From thence the beasts be brought in, killed, and clean washed by the hands of their bondmen, for they permit not their free citizens to accustom themselves to the killing of beasts, through the use wherof they think clemency, the gentlest affection of our nature, by little and little to decay and perish. (78-79)

The assertion that clemency dies in the individual that is forced to slaughter animals is ironic, since the sovereign of Utopia claims mercy as a quality that it exemplifies in its treatment of criminals. Does that mean, for example, that if the whole of the state were forced to slaughter animals, that it would cease to be a state capable of mercy? Perhaps there is some truth to the argument that mercy dies in the individual forced to kill another animal, but the application of that in Utopia is disturbing. The humanity of the slave, and his or her ability to feel, is ignored in favor of the citizen’s desire for the consumption of flesh.  For this system to work, Utopia has to underplay the severity of the offense that is commits against the slaves. The slaves’ humanity has to be denied through a making-anonymous in order to ensure the production of meat. While it is dangerous to assert that the slaves’ humanity is denied because of meat production, it seems like the two systems at least were created organically together. In saving the vast majority, the sovereign created a subhuman class that exists only to give pleasure to the citizens of the state–a pleasure that, if they had to create themselves, would make them less than human.

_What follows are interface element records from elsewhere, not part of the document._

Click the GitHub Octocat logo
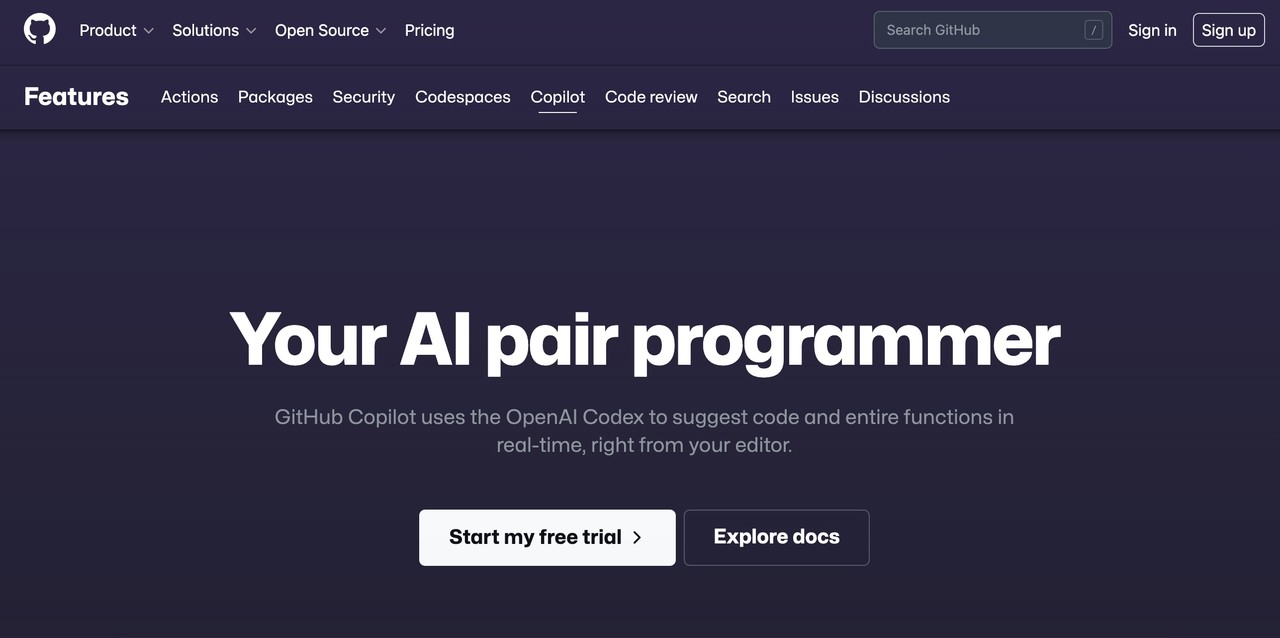 click(x=40, y=30)
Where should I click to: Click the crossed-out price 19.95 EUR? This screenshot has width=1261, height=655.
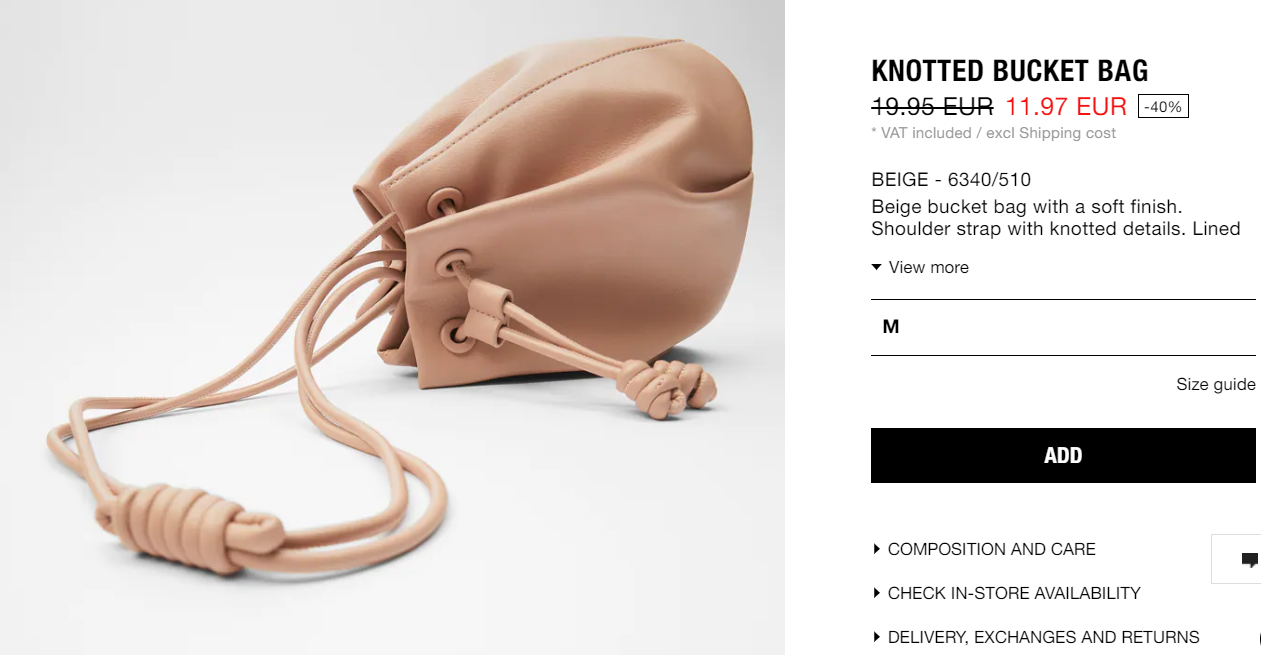(x=932, y=106)
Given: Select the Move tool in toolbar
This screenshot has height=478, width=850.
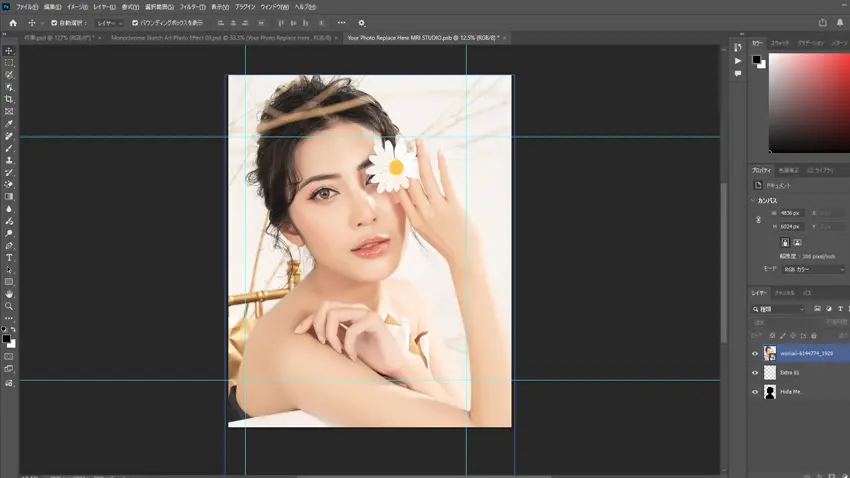Looking at the screenshot, I should pyautogui.click(x=9, y=51).
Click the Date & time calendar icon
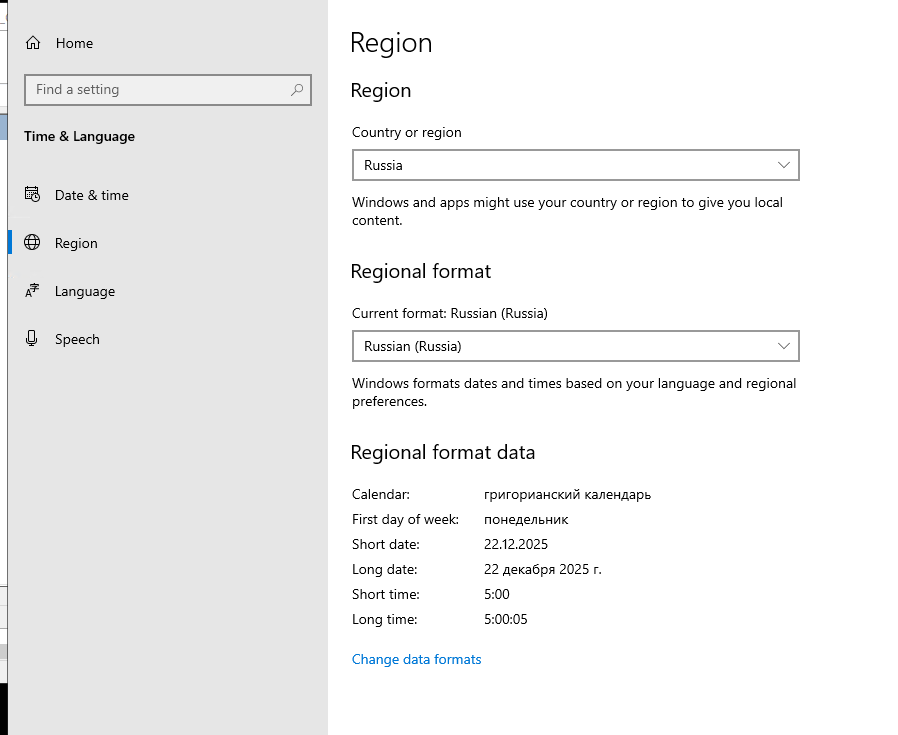 [x=33, y=195]
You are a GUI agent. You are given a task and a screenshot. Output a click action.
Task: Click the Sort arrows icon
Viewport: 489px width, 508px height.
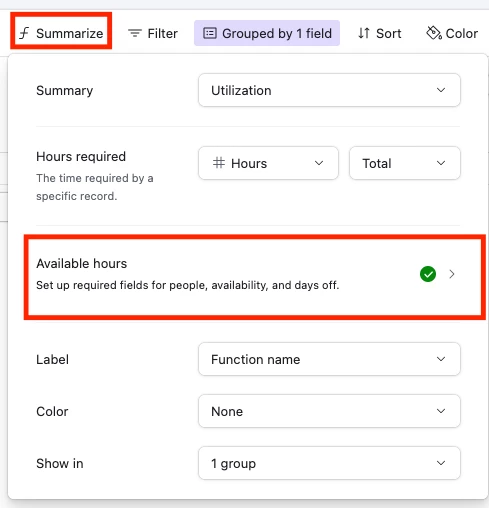(364, 33)
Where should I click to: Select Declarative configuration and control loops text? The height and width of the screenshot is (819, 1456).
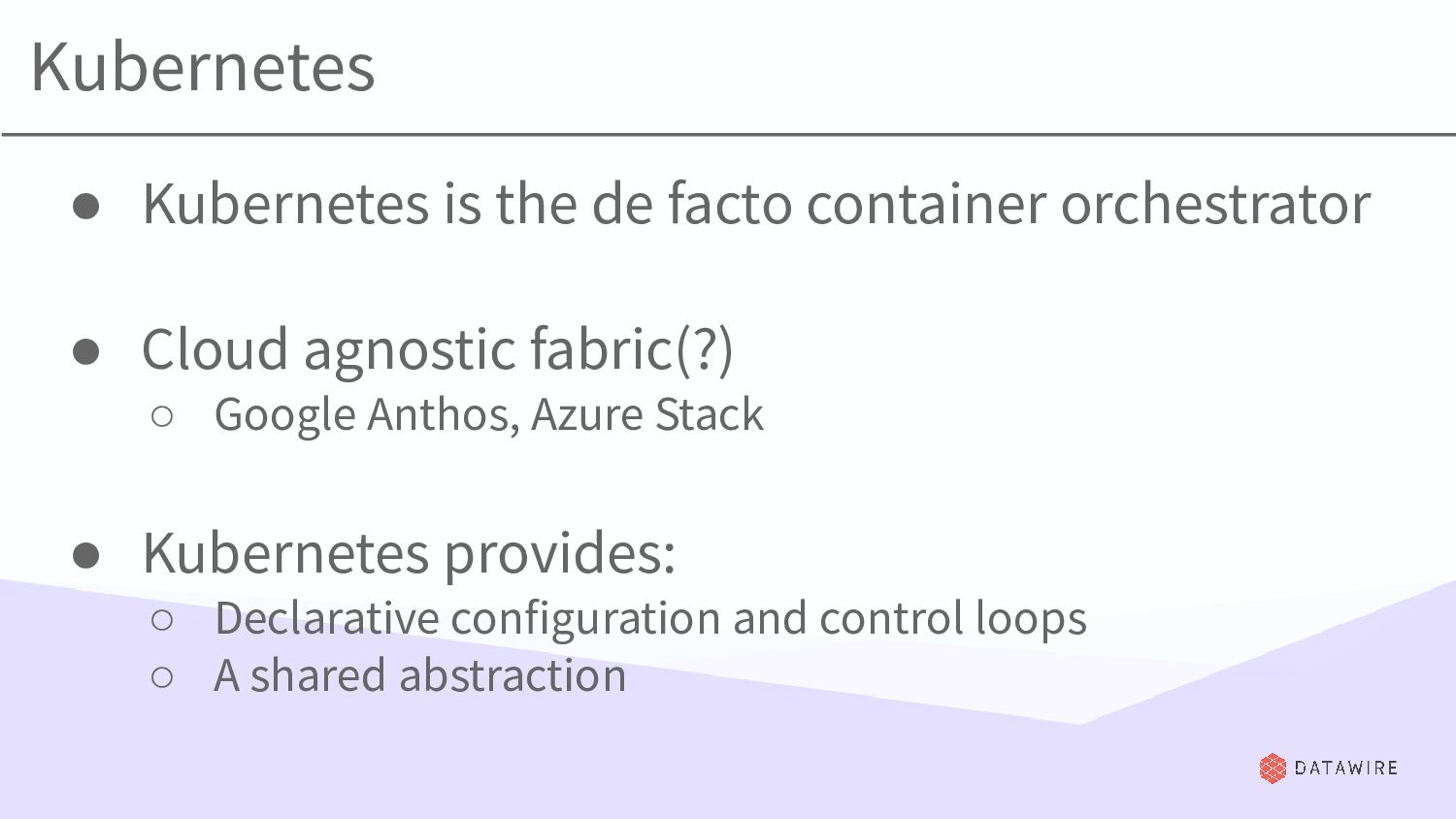tap(650, 619)
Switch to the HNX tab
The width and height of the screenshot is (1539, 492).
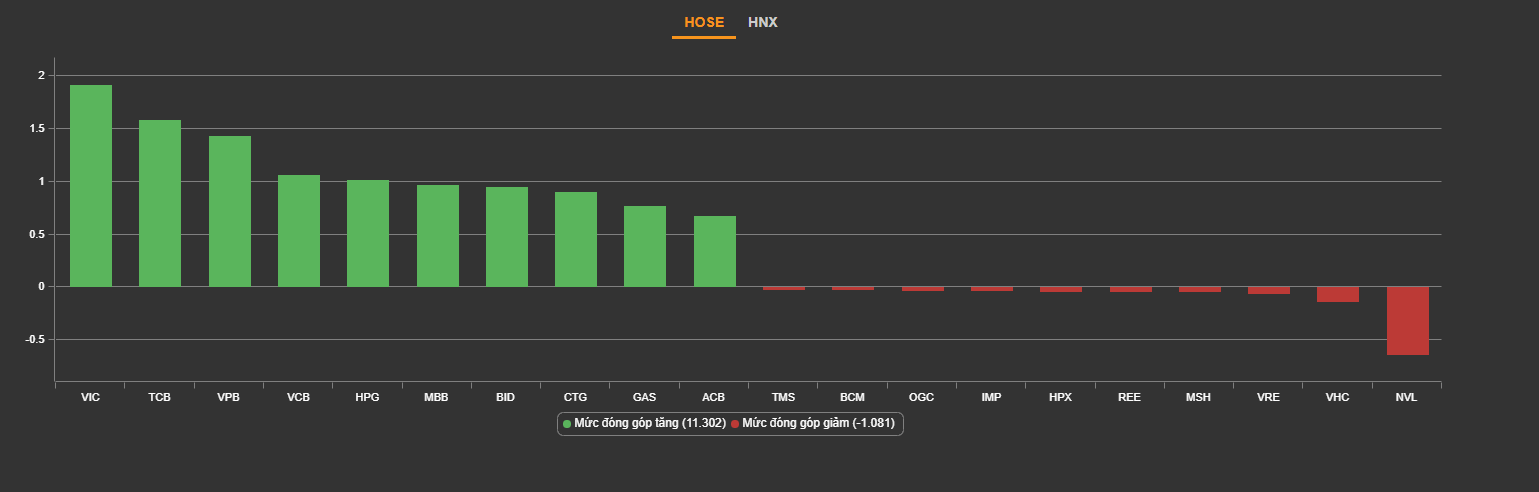pyautogui.click(x=762, y=22)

More’s commentary on hunting mirrors this argument. Hunting is “the lowest, vilest, and the most abject part of butchery,” and “the Utopians have rejected it to their butchers” (98). The main rejection of hunting is that is can become pleasurable to kill animals for no reason other than sport, and to avoid this, the Utopians have forced their bondsmen to perform all of the hunting duties (98). The Utopians also assert that “there is no natural pleasantness” in the “common” desire to hunt (98). By associating hunting with a base kind of desire, the Utopians can avoid the dangers of becoming less-than-civilized by making sure that common citizens are insulated from any kind of activity that would damage their humanity. That insulation ensures, however, the destruction of the slaves’ humanity. The treatment of the animal in Utopia serves a terrible purpose. It stratifies the position of the slave–the use of the act of slaughter is purposeful and targeted, and ensures that a specific class of subject is in a space where they are forced to sacrifice their humanity for the good of the State. The language that More uses to defend this use of the animal in the context of the state is strikingly similar to contemporary ideas on meat and meat production. Like the citizens of Utopia, most people would “be moved with pity to see a silly, innocent hare murdered of a dog,” and yet most salivate with desire when there is a discussion of putting a whole pig body in a barbecue pit (98). The contemporary world sees it as something that must be done for people to eat, and if More is correct, contemporary society still associates slaughter with dehumanization; the introduction of the machinic enterprise for slaughter, and the machine-killing of animals, has effectively erased the question of the human from slaughter as an act.

There are possibilities for liberation here, however, that More cannot access because of his strong ties to an anthropocentrism that defines the strata of his fictional society. The slaves could, because of their closer connection to animals, understand the lack of difference between human animals and non-human animals. That is the space for ethics here–in the dissolution between the two. However, in Utopia, this can never be entertained, as it would threaten the existence of the entire society. Maybe Utopia is closer to the real world than we think.